Sunday 13 March 2011

Happy Birthday Gran

Today is my Grans birthday and if she were here she would be 102 years old! Her name was Margaret Jane and I have her middle name, as does my daughter Laura and I am secretly hoping that Laura will carry on the tradition.

My Gran was born in 1909 in Longford, Coventry and had a hard life. Widowed young with three children, Gran worked as a post lady from a small post office in Longford. My mum can remember going with her during school holidays and helping sort the post, then onto her round until lunchtime.
Gran had a lovely garden and grew her own veg and as a child I can remember her home in St Giles Road, Ash Green. Her lovely old home, etched in my memory, was simply furnished with useful furniture, no washing machine just a sink and mangle, no fridge just stone floored pantry, brightly coloured linoleum floor and open fire. I used to toast crusty bread on a bent wire toasting fork over that fire, whilst sifting through an old silver teapot that Gran collected bits in (buttons, badges, old coins and trinkets picked from the road) me – a magpie for old nick nacks even then.
Gran was a proud woman, who asked for nothing and gave so much.

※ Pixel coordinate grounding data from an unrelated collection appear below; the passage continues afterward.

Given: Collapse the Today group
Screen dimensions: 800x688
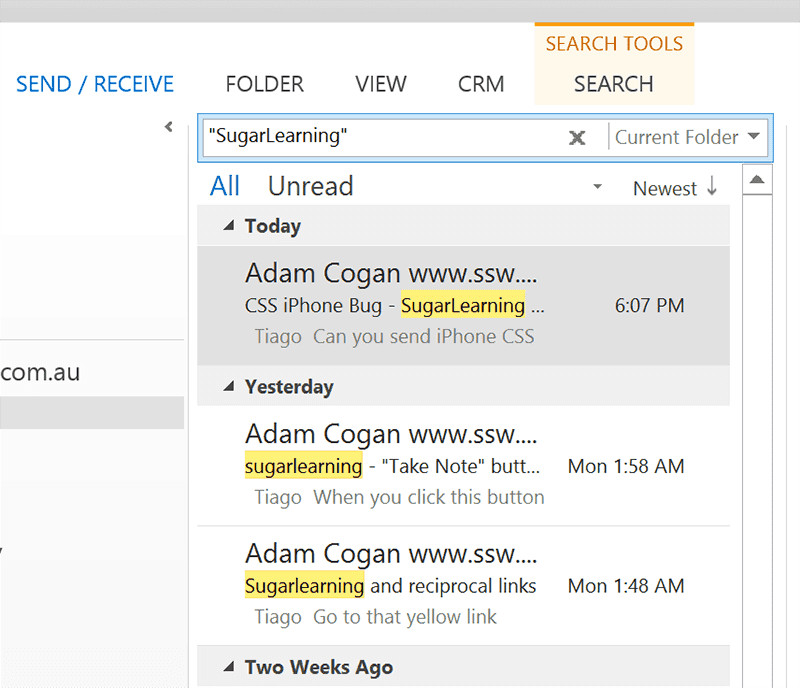Looking at the screenshot, I should (x=228, y=226).
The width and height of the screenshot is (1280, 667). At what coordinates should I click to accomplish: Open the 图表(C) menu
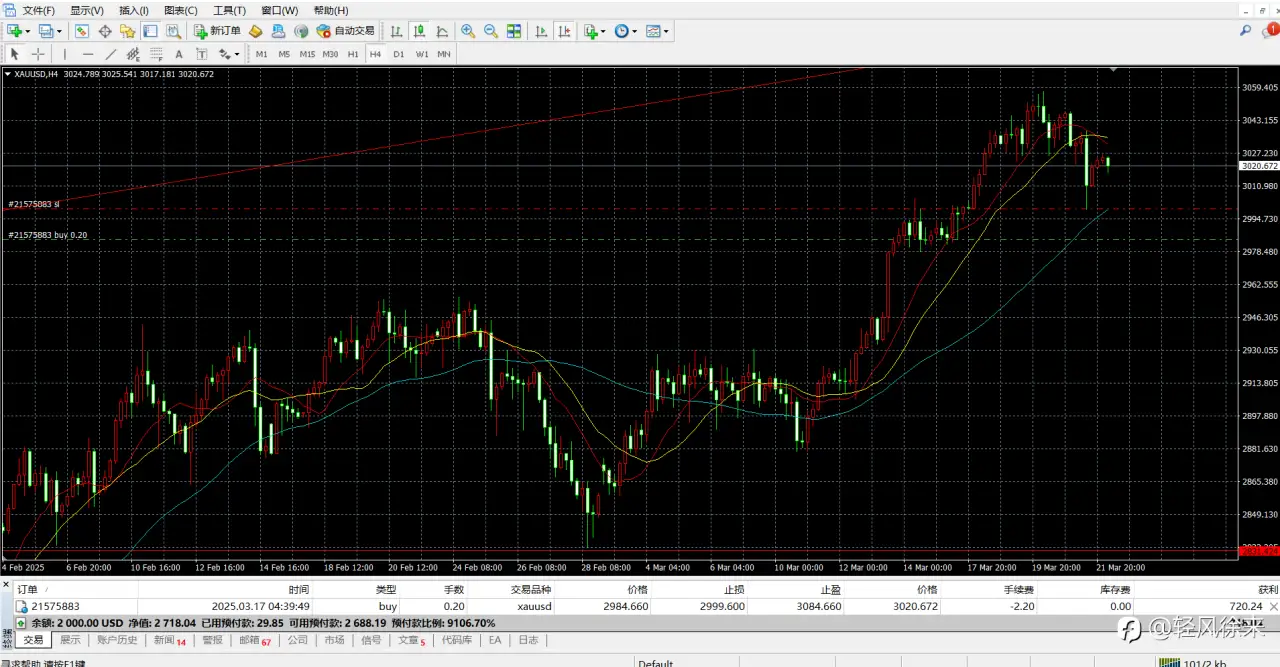[181, 10]
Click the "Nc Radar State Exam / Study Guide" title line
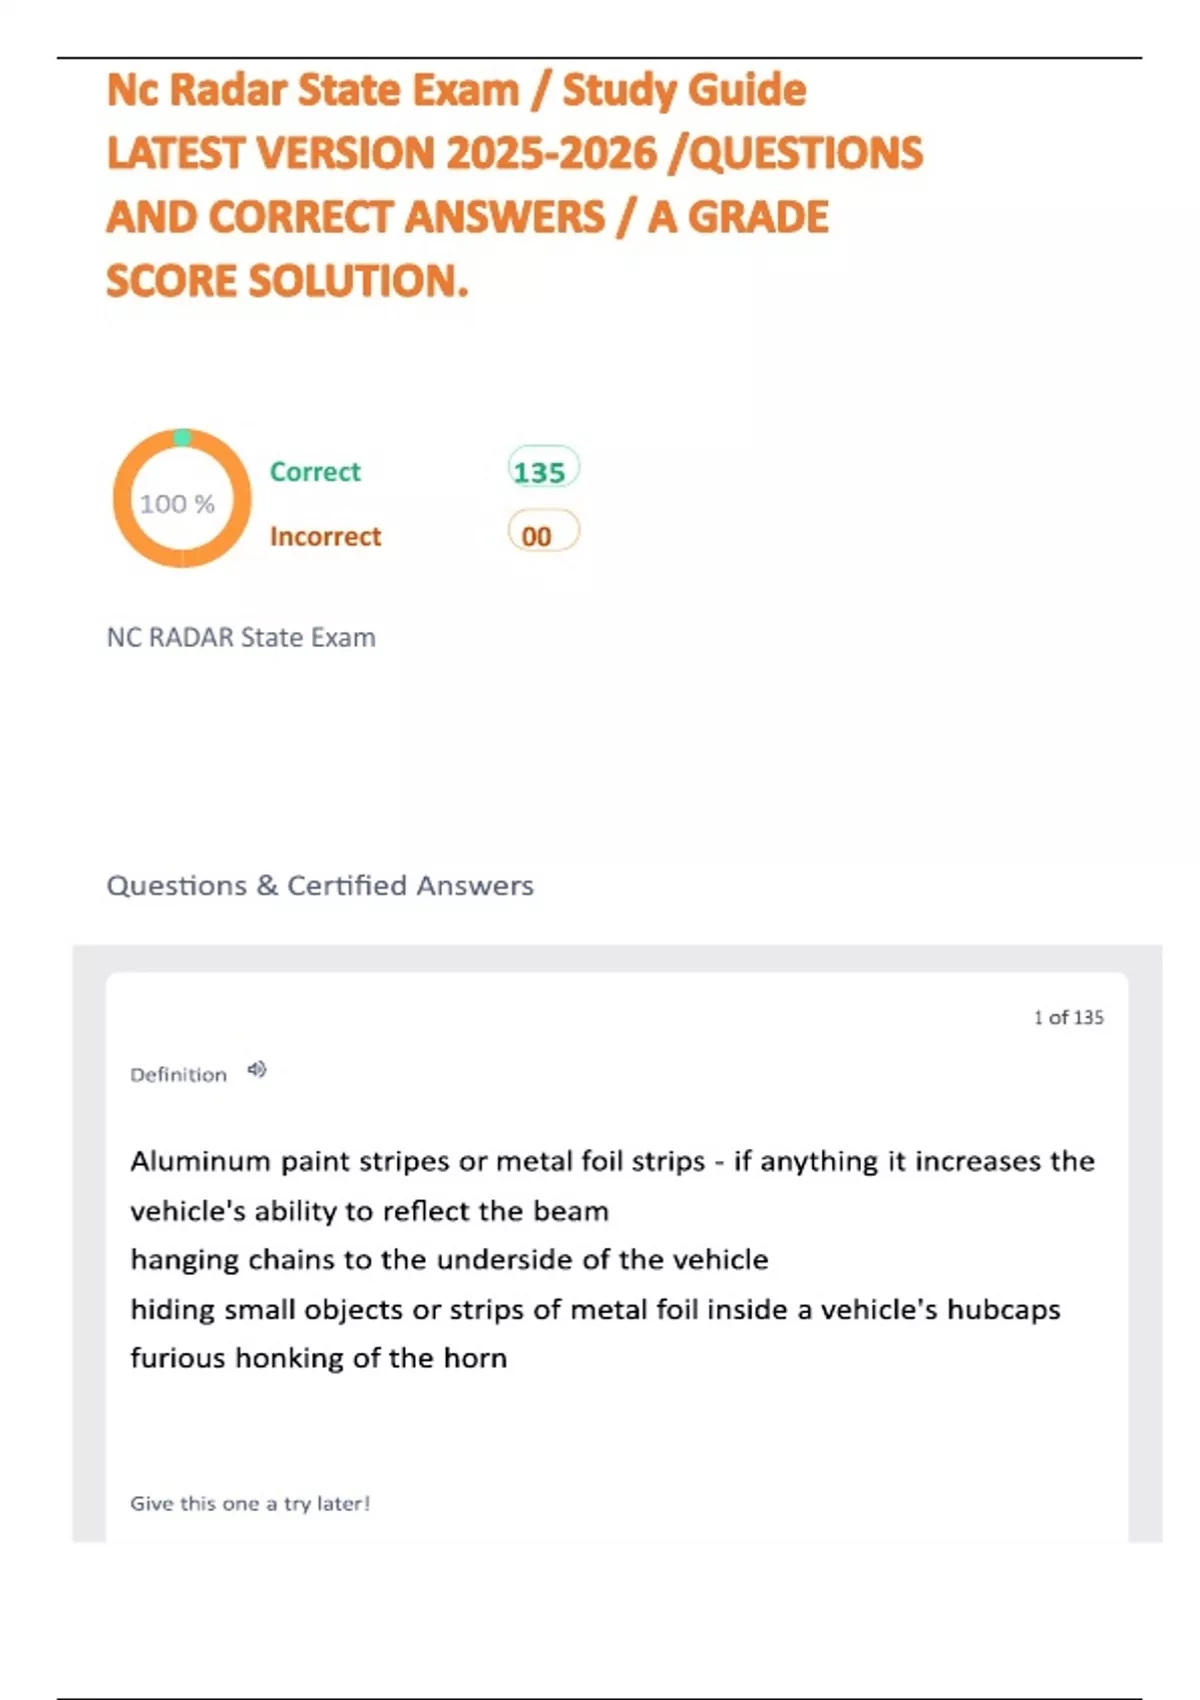The image size is (1200, 1700). click(x=456, y=90)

She never married again, but raised my Uncle Reg,  sadly no longer with us, my lovely Uncle Dave and my fabulous mum without any social security as there was no such thing in those days. You lived simply, made your own, mended and mum can remember them picking up coal dropped in the road from the cart and taking it home to keep warm with. Any why not?

(Gran, My Uncle Dave, My Mum)
Gran rode her bike everywhere, and in her later years she used it to ride up to Wheelwright Lane school where she became the after school cleaner. My mum was the cook and my gran the cleaner and gran occasionally helped out on the school crossing. Gran rode her bike until 1980 and as her eyesight failed she gave it up, eventually moving into Bedworth into the Grove sheltered housing. I wonder what she’d make of the town now?  Sadly Gran left us when my children were young so they don’t have too many of their own memories, so I pass on my own.